Entrées enregistrées
-=-=-

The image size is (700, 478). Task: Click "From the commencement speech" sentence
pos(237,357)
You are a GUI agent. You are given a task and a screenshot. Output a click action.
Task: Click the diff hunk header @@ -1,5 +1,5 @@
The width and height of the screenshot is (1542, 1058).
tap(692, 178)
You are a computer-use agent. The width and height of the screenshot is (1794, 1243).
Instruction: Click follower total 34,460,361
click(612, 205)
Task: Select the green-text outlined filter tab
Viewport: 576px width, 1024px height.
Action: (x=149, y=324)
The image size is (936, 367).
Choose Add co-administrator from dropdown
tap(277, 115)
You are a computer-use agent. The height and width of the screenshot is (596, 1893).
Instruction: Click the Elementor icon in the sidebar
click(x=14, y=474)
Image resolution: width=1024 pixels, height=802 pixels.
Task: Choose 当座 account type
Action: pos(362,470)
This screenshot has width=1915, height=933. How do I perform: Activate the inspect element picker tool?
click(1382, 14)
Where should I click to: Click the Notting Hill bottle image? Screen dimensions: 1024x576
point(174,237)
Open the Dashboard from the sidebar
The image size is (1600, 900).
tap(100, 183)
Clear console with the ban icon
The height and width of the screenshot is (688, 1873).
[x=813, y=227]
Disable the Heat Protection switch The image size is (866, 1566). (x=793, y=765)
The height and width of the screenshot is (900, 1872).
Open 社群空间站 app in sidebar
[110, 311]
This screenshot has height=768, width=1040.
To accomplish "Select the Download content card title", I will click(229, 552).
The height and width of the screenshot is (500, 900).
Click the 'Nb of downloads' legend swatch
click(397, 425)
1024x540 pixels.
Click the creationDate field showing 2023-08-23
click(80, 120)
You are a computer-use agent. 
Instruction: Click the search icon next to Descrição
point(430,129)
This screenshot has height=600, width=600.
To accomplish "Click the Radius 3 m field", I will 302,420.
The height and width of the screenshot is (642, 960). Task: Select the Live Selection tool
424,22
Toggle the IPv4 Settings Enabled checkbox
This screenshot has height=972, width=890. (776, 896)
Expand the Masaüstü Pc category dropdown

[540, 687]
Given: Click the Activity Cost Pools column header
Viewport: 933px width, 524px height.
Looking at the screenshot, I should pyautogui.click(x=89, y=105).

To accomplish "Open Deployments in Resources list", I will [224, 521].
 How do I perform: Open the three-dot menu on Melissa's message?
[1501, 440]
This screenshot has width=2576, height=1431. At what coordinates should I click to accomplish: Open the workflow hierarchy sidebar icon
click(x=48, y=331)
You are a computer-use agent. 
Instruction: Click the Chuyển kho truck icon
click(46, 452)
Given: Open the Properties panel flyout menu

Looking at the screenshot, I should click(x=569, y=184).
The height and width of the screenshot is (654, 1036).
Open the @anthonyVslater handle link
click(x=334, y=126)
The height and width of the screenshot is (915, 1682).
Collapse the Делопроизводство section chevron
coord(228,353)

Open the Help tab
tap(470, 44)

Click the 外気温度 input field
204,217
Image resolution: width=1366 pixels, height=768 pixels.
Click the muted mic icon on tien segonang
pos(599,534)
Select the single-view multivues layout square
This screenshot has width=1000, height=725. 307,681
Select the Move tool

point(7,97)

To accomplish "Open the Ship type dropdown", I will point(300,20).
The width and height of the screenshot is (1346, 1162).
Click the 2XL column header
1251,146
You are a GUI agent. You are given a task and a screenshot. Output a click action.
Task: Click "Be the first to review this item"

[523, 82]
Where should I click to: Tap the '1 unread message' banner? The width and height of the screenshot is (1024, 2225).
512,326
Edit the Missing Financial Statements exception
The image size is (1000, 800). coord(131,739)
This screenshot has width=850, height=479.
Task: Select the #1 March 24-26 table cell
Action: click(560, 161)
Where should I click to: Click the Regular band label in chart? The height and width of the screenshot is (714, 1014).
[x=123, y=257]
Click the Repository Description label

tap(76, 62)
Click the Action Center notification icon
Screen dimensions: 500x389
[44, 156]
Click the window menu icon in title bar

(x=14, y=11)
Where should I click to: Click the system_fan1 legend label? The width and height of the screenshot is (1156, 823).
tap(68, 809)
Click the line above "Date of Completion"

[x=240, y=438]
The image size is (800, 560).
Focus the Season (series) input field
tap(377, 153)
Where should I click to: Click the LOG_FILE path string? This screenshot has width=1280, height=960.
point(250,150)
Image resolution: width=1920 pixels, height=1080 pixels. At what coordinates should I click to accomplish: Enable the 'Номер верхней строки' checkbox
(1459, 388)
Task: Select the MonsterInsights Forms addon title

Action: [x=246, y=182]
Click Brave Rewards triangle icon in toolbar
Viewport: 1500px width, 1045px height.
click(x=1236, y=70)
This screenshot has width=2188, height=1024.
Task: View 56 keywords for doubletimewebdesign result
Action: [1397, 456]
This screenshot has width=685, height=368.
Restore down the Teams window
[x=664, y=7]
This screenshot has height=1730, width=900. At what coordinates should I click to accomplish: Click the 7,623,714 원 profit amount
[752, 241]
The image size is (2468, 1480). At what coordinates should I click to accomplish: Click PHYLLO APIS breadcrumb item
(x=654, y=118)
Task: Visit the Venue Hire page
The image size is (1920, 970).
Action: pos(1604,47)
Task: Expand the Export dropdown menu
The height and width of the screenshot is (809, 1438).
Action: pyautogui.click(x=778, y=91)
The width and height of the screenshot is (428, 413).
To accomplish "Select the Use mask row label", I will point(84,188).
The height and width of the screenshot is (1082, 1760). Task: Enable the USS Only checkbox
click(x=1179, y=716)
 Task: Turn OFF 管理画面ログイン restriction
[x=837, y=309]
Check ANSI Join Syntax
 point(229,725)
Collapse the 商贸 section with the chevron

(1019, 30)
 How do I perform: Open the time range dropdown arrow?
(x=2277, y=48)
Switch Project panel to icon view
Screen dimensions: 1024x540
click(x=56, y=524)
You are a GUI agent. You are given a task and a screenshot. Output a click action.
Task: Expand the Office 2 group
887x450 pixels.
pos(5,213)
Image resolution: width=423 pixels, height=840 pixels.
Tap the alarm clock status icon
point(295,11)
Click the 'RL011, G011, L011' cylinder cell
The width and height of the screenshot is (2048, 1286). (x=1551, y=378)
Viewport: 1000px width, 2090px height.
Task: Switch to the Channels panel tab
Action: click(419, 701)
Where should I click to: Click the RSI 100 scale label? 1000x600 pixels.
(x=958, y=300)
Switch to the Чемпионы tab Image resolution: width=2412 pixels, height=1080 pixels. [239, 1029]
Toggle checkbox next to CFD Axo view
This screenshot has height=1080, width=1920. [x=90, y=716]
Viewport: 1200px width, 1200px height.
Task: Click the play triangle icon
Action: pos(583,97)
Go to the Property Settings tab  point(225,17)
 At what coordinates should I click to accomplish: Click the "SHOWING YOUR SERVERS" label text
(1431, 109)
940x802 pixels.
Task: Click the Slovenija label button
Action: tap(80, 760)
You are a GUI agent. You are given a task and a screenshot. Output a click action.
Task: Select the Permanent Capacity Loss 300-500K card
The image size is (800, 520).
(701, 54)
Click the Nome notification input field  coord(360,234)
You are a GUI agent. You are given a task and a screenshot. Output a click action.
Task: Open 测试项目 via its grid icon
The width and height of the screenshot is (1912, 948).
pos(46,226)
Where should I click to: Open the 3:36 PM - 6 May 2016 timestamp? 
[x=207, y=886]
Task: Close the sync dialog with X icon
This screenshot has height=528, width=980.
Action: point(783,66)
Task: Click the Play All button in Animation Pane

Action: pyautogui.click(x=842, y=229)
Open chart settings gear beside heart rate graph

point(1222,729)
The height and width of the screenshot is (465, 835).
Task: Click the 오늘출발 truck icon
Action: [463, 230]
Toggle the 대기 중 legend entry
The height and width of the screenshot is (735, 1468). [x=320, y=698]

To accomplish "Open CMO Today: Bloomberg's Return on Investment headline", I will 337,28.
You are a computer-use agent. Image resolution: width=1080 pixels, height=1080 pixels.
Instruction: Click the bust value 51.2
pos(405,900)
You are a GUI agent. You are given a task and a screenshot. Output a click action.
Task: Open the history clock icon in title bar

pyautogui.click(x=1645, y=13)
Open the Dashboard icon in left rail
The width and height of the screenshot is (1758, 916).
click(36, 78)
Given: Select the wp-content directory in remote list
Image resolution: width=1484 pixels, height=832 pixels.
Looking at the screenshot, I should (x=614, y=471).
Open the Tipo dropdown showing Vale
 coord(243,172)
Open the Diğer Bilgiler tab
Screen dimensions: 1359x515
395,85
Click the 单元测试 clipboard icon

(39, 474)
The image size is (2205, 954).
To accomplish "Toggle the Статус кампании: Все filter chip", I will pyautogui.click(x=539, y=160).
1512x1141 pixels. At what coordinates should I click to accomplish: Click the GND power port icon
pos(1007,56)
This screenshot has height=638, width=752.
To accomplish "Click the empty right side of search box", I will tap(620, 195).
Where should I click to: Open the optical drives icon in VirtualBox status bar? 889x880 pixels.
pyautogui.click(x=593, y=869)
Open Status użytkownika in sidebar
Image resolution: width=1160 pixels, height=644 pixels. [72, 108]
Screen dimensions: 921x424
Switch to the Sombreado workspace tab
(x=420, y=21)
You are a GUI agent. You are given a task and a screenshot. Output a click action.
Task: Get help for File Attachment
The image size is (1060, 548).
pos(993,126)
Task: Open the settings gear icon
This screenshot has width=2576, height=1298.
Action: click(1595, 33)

-=-=-

● **Objectif de l'exercice**
Reprenez les enregistrements depuis le début jusqu'à la ligne contenant « click(1382, 14) » incluse, en substituant « Directive » à « Instruction ». Veuillez laisser tout le reste inchangé.

● **Résultat attendu**
The image size is (700, 478). Task: Click "From the commencement speech" sentence
pos(237,357)
You are a GUI agent. You are given a task and a screenshot. Output a click action.
Task: Click the diff hunk header @@ -1,5 +1,5 @@
The width and height of the screenshot is (1542, 1058).
tap(692, 178)
You are a computer-use agent. The width and height of the screenshot is (1794, 1243).
Directive: Click follower total 34,460,361
click(612, 205)
Task: Select the green-text outlined filter tab
Viewport: 576px width, 1024px height.
Action: (x=149, y=324)
The image size is (936, 367).
Choose Add co-administrator from dropdown
tap(277, 115)
You are a computer-use agent. The height and width of the screenshot is (596, 1893).
Directive: Click the Elementor icon in the sidebar
click(x=14, y=474)
Image resolution: width=1024 pixels, height=802 pixels.
Task: Choose 当座 account type
Action: pos(362,470)
This screenshot has width=1915, height=933. How do I perform: Activate the inspect element picker tool?
click(1382, 14)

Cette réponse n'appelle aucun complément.